> **EXERCISE INPUT**
##############################
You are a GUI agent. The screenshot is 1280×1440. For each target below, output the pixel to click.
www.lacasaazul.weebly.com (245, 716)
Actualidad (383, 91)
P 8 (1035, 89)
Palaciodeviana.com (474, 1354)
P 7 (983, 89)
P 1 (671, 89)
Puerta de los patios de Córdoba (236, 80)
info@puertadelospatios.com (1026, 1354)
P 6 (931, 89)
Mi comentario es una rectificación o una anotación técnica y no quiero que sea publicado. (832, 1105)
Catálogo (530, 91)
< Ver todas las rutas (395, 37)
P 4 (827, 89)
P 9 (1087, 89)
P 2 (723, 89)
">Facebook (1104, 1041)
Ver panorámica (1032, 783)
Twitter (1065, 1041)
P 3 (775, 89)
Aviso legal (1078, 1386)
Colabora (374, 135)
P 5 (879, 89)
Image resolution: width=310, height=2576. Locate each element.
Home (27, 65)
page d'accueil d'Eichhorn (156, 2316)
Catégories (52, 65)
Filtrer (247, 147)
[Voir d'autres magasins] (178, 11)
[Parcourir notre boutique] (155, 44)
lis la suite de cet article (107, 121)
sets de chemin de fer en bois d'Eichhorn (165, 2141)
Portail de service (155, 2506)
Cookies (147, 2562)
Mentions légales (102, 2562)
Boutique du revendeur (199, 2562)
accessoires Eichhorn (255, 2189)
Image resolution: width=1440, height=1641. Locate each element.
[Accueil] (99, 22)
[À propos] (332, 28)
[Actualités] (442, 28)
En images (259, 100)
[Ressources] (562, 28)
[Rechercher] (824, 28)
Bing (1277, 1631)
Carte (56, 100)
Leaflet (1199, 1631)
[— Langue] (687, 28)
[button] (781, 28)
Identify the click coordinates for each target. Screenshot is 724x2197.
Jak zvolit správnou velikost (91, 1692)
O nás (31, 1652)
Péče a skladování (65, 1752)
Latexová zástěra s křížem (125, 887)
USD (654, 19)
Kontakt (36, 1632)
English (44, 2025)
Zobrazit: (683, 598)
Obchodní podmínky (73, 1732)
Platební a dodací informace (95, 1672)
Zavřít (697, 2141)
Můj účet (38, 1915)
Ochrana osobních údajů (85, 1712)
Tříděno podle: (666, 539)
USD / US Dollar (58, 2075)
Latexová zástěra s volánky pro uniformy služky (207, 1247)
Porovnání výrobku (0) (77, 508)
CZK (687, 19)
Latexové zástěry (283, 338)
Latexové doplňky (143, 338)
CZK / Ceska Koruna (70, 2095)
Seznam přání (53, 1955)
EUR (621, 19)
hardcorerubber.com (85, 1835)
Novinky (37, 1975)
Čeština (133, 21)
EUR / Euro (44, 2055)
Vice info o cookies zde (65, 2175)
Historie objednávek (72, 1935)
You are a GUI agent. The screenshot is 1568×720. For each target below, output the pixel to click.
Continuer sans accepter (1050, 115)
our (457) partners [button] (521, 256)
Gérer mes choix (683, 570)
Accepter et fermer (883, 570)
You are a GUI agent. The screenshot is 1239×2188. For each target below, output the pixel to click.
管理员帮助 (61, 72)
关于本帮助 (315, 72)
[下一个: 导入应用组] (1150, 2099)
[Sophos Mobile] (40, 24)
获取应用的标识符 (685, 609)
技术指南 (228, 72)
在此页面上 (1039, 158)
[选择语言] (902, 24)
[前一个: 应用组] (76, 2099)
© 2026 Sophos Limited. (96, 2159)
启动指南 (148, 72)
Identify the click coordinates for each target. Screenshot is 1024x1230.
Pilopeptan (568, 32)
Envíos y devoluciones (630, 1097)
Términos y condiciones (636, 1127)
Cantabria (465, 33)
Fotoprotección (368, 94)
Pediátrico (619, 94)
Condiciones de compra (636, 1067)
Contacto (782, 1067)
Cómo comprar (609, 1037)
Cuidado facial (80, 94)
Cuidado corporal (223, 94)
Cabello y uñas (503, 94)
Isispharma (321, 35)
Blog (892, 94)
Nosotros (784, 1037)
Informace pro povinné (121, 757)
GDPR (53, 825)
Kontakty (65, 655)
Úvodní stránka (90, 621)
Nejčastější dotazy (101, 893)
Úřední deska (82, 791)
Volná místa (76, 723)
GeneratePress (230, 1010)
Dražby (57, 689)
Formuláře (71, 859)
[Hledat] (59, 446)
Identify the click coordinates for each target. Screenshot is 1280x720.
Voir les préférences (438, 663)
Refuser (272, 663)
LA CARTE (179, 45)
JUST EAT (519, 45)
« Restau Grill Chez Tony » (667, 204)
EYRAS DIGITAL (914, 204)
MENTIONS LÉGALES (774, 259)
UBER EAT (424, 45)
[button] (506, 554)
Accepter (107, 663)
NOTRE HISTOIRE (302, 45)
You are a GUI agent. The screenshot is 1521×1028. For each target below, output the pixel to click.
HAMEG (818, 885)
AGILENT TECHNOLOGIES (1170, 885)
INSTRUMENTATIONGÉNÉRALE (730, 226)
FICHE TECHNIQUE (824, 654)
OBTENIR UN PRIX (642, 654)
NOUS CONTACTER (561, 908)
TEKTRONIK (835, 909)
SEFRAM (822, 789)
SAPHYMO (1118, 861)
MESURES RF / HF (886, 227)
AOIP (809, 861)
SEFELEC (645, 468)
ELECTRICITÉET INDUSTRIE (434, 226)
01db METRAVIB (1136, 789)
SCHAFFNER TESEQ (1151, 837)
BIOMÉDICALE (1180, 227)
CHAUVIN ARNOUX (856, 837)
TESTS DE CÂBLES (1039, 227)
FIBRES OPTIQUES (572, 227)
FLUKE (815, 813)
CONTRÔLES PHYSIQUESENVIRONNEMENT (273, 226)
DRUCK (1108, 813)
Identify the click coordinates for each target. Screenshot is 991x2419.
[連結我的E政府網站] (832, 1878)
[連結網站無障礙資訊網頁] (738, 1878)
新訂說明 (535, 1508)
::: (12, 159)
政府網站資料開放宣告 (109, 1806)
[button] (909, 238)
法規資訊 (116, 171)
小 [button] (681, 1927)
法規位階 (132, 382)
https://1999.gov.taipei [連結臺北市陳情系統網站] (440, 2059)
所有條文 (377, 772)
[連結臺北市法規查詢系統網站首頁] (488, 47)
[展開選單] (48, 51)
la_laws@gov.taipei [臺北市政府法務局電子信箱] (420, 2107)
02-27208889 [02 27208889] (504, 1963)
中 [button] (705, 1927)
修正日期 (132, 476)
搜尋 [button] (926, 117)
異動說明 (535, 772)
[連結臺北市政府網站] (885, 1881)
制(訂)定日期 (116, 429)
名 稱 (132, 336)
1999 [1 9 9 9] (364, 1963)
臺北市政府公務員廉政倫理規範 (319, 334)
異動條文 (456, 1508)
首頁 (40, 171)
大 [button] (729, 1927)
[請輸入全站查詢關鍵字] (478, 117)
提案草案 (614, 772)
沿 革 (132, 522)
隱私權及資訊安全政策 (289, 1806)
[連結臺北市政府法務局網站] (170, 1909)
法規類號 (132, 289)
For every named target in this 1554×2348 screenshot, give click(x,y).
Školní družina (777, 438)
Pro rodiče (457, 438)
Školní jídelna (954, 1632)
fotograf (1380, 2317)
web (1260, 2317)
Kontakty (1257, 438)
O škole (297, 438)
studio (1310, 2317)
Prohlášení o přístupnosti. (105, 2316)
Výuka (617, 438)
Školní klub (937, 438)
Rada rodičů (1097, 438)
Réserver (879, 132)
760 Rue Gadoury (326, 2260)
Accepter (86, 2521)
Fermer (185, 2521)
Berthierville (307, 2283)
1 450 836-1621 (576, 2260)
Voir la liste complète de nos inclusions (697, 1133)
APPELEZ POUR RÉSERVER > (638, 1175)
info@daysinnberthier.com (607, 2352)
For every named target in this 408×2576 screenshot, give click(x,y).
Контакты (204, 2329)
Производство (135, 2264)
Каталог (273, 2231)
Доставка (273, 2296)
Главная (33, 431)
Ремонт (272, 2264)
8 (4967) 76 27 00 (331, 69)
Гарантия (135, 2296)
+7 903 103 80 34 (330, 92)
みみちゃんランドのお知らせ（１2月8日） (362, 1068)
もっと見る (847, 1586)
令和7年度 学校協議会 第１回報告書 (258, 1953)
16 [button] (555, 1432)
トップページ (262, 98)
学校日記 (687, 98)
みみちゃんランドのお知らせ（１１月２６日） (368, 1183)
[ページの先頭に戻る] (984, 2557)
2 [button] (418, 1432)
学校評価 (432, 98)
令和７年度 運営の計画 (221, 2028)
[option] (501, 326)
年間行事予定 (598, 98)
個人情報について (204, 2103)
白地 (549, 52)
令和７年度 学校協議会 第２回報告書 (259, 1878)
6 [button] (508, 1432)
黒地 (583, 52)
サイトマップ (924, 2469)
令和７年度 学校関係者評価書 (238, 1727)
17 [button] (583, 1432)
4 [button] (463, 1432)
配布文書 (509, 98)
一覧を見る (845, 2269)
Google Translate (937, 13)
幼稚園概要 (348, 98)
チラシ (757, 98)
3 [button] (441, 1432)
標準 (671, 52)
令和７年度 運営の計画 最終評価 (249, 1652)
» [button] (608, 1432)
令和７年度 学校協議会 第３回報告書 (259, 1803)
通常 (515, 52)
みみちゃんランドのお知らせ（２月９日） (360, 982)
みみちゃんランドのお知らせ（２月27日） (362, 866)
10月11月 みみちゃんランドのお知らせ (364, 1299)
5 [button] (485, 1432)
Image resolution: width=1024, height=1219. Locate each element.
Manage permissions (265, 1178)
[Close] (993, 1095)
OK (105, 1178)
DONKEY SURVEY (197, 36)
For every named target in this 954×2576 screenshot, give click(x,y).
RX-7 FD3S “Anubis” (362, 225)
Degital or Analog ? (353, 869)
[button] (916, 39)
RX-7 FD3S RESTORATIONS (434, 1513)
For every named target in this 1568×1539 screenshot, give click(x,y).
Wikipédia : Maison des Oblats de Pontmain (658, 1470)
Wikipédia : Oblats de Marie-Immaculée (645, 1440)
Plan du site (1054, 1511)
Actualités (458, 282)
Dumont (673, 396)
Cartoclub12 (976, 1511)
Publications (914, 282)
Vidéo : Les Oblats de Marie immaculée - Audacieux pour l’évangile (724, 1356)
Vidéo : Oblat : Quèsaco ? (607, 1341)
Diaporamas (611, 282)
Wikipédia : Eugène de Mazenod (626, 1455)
##############################
> **WHAT YOU ARE ASKED TO DO**
Copy the material from the line with "Actualités (458, 282)" through the last line, both ends included.

> **TASK RESULT**
Actualités (458, 282)
Dumont (673, 396)
Cartoclub12 (976, 1511)
Publications (914, 282)
Vidéo : Les Oblats de Marie immaculée - Audacieux pour l’évangile (724, 1356)
Vidéo : Oblat : Quèsaco ? (607, 1341)
Diaporamas (611, 282)
Wikipédia : Eugène de Mazenod (626, 1455)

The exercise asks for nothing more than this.